Bologna, 27 mag. – “Requisire è legale e sarà inevitabile andare in quella direzione anche se molti protesteranno”. Parole di Don Giovanni Nicolini, religioso da sempre impegnato in città (e nella sua parrocchia) sul versante dell’accoglienza. Di emergenza casa e occupazioni abitative abbiamo parlato con Claudio Mazzanti, capogruppo del Pd in consiglio comunale ed ex presidente del quartiere Navile, e Fulvio Massarelli, attivista del collettivo Social Log.

Per Massarelli quella delle requisizioni può essere una via, “ma serve subito una moratoria sugli sfratti, altrimenti ci saranno sempre più persone che perderanno la casa”. L’attivista ricorda le grandi occupazioni abitative in città promosse da Social Log, l’ex Telecom di via Fioravanti, la palazzina di via Mario de Maria, l’occupazione di Mura di Porta Galliera, e i tanti picchetti anti sfratto che ogni settimana il movimento per la casa organizza in città.

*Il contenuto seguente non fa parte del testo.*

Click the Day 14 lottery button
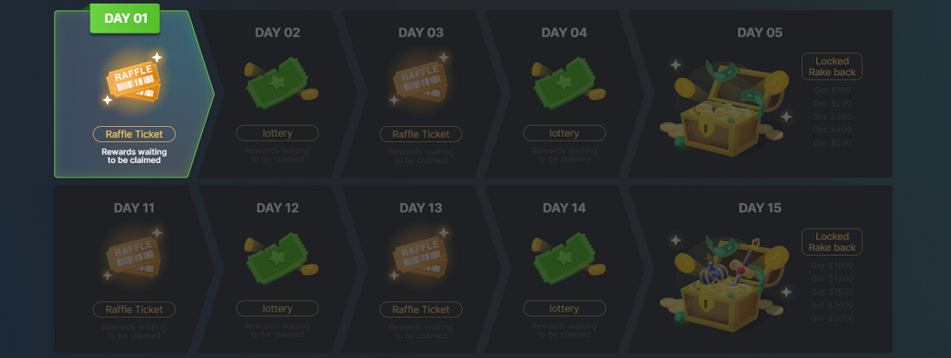 coord(564,308)
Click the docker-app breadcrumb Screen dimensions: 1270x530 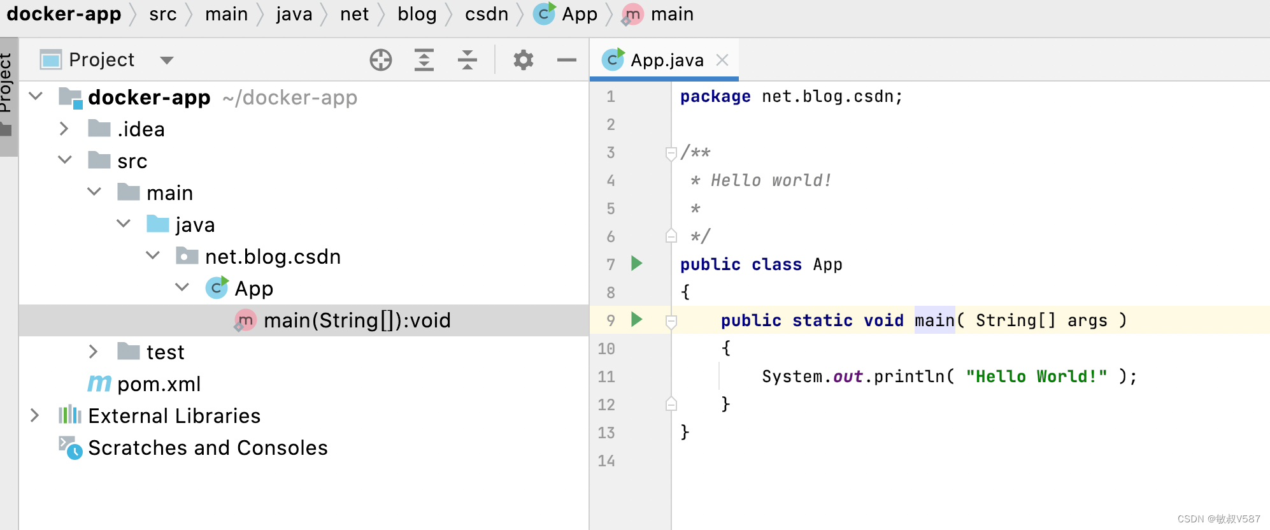(64, 14)
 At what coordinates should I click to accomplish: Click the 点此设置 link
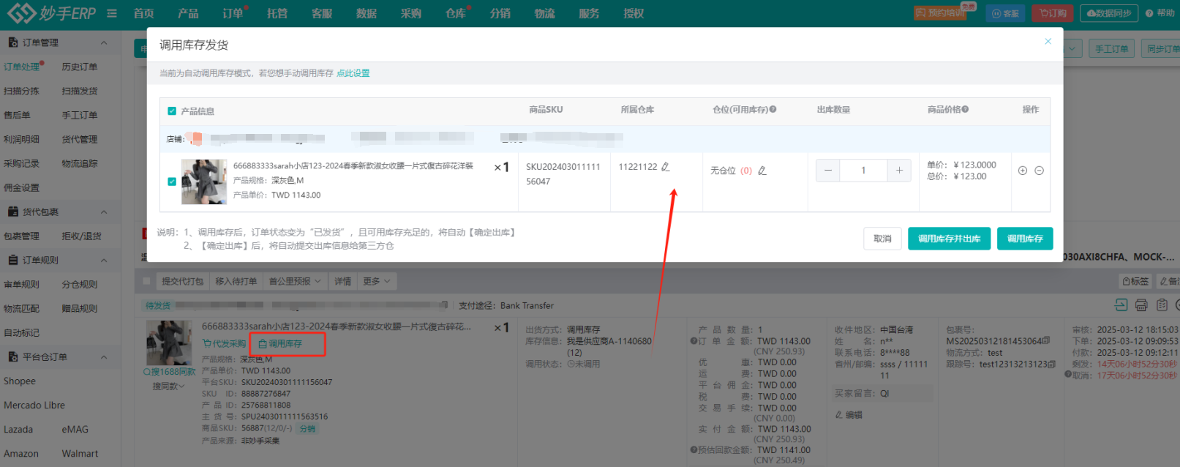click(353, 73)
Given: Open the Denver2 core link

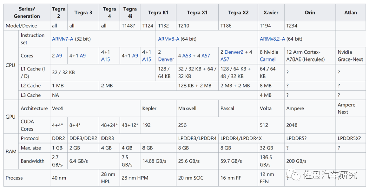Looking at the screenshot, I should pyautogui.click(x=234, y=52).
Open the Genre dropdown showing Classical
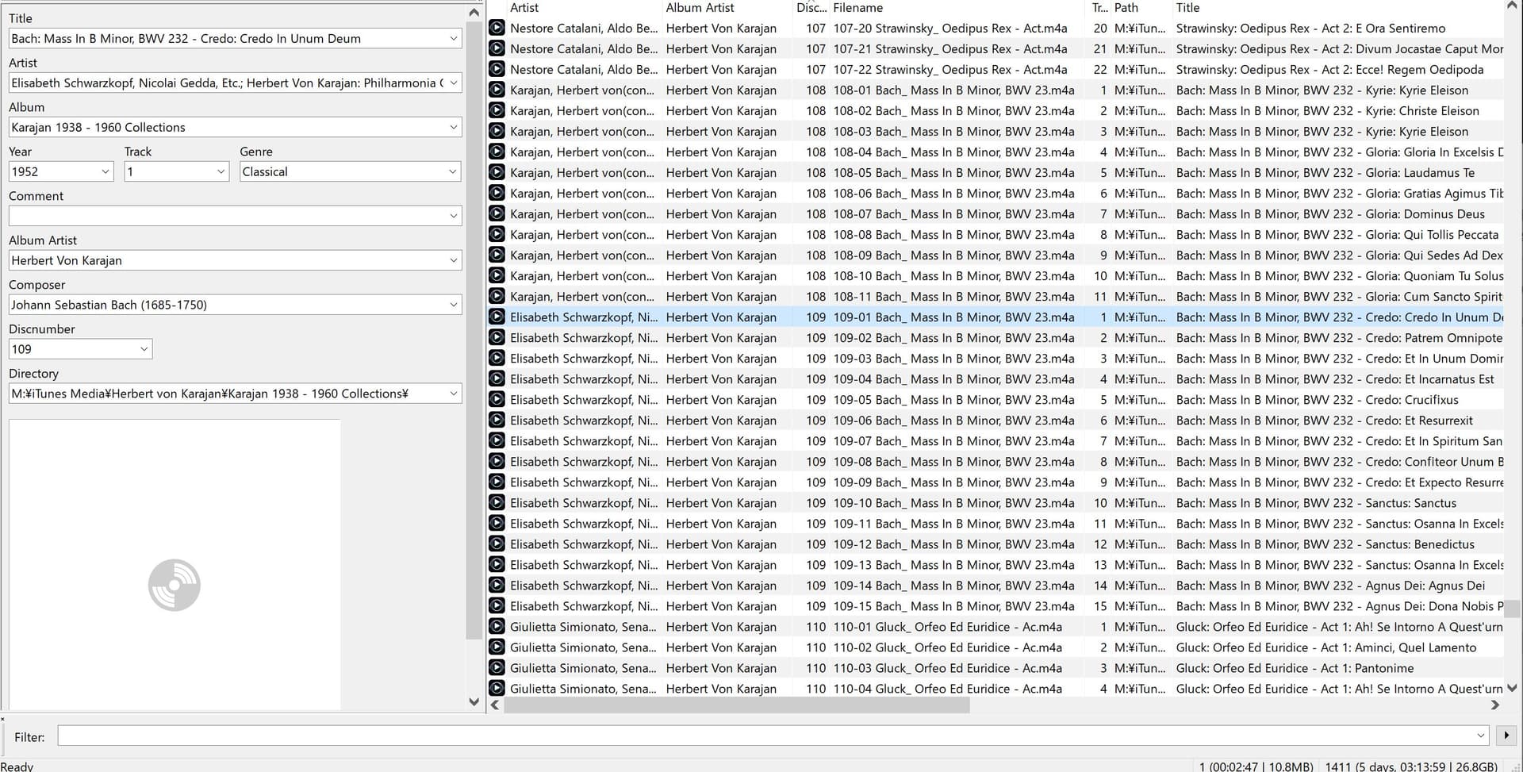Image resolution: width=1523 pixels, height=772 pixels. coord(452,171)
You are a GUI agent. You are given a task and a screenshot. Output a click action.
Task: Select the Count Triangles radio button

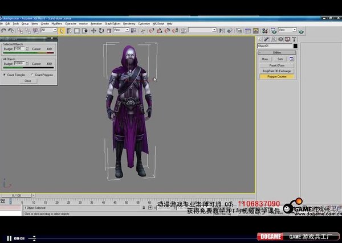click(x=5, y=75)
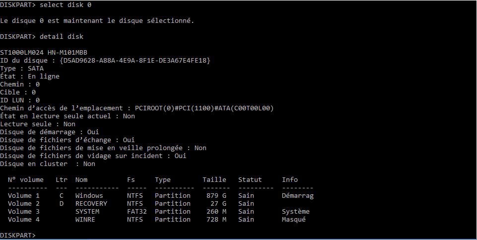
Task: Click the 'Statut' column header
Action: pyautogui.click(x=250, y=179)
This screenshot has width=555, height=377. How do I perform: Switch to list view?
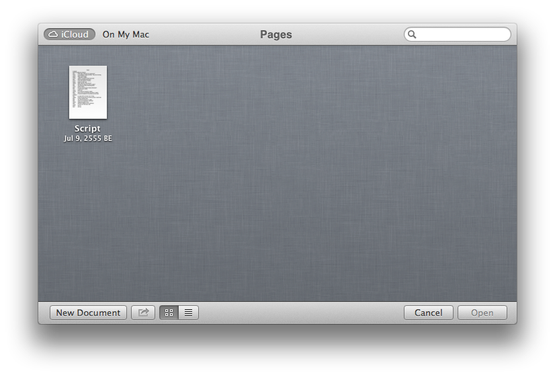(189, 313)
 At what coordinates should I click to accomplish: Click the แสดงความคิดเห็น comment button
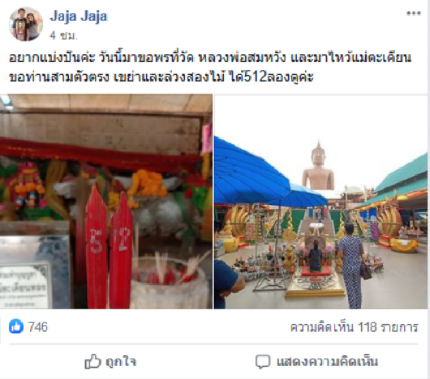pos(317,362)
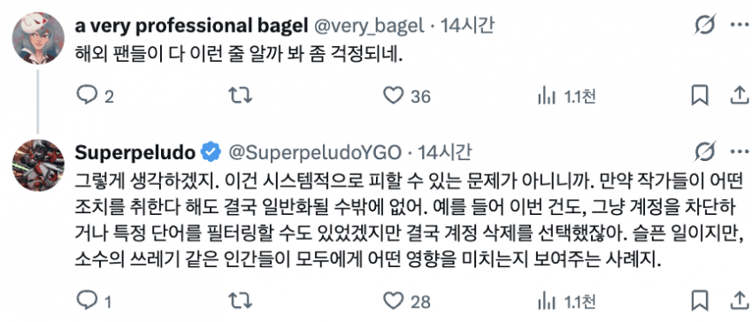Viewport: 752px width, 322px height.
Task: Share Superpeludo's tweet
Action: click(740, 301)
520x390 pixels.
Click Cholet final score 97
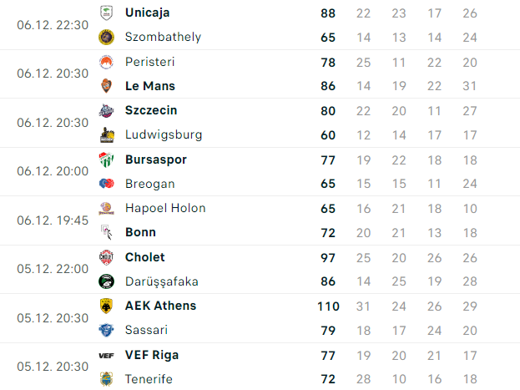point(328,257)
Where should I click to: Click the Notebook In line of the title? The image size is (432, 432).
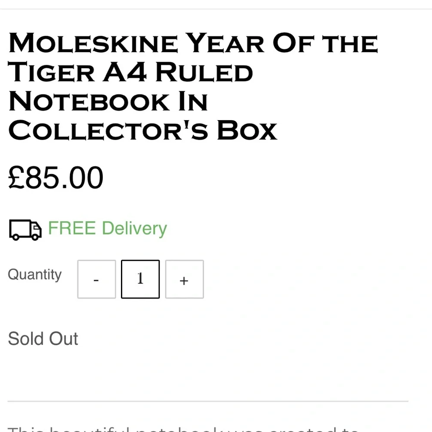click(108, 101)
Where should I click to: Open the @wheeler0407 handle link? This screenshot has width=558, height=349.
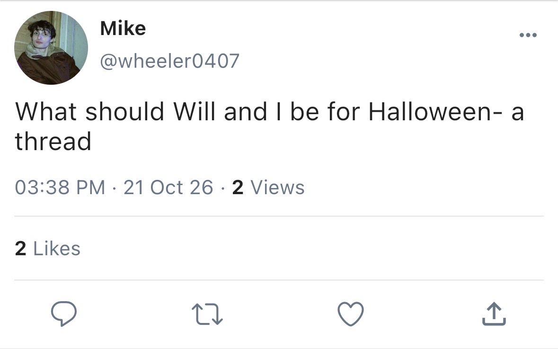pyautogui.click(x=169, y=61)
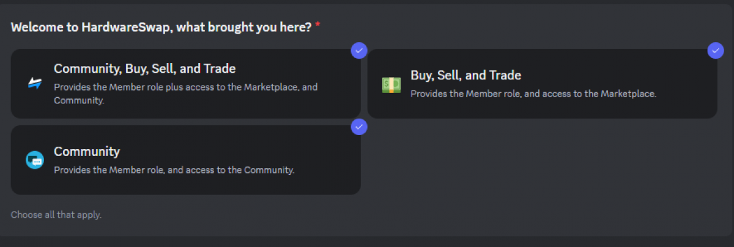734x247 pixels.
Task: Select the "Buy, Sell, and Trade" option title
Action: point(465,75)
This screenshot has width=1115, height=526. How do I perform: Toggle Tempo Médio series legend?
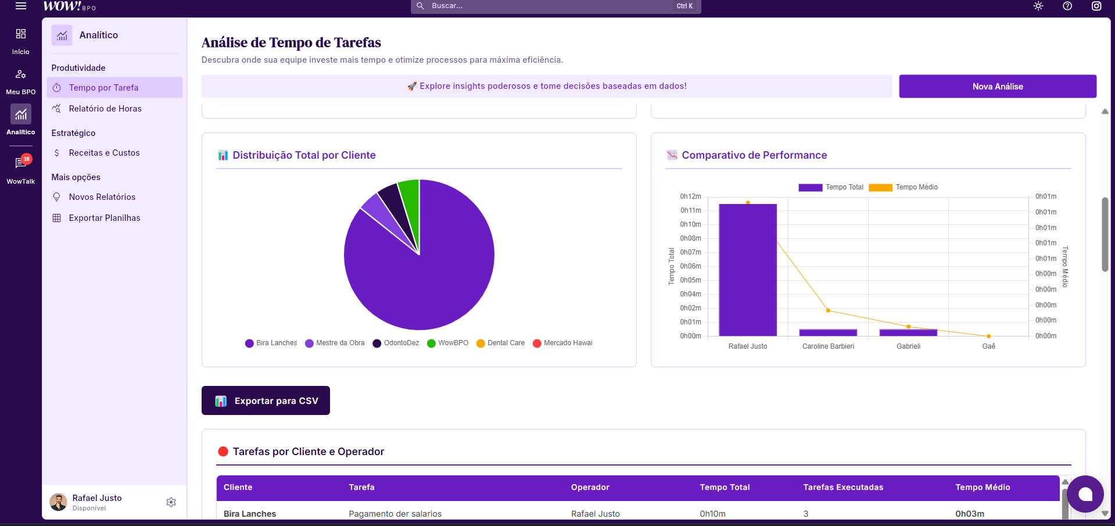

Mazzanti invece, commentando le parole di Don Nicolini, ripropone il tema dei tanti immobili pubblici inutilizzati. “Poste, Inps, Ferrovie dello Stato, potrei fare un lungo elenco. Questi immobili sono vuoti da anni. Io non so se requisizione sia la parola giusta, credo che la Prefettura e l’amministrazione comunale debbano convocare di nuovo i proprietari e accordarsi con loro. Vogliamo chiamarla requisizione? Chiamiamola così, oppure chiamiamola accordo bonario incentivato“. Mazzanti parla anche delle “occupazioni abusive”. “Non le giustifico perché non portano da nessuna parte, ma non le criminalizzo perchè quando uno è disperato c’è anche un problema di legittima difesa”.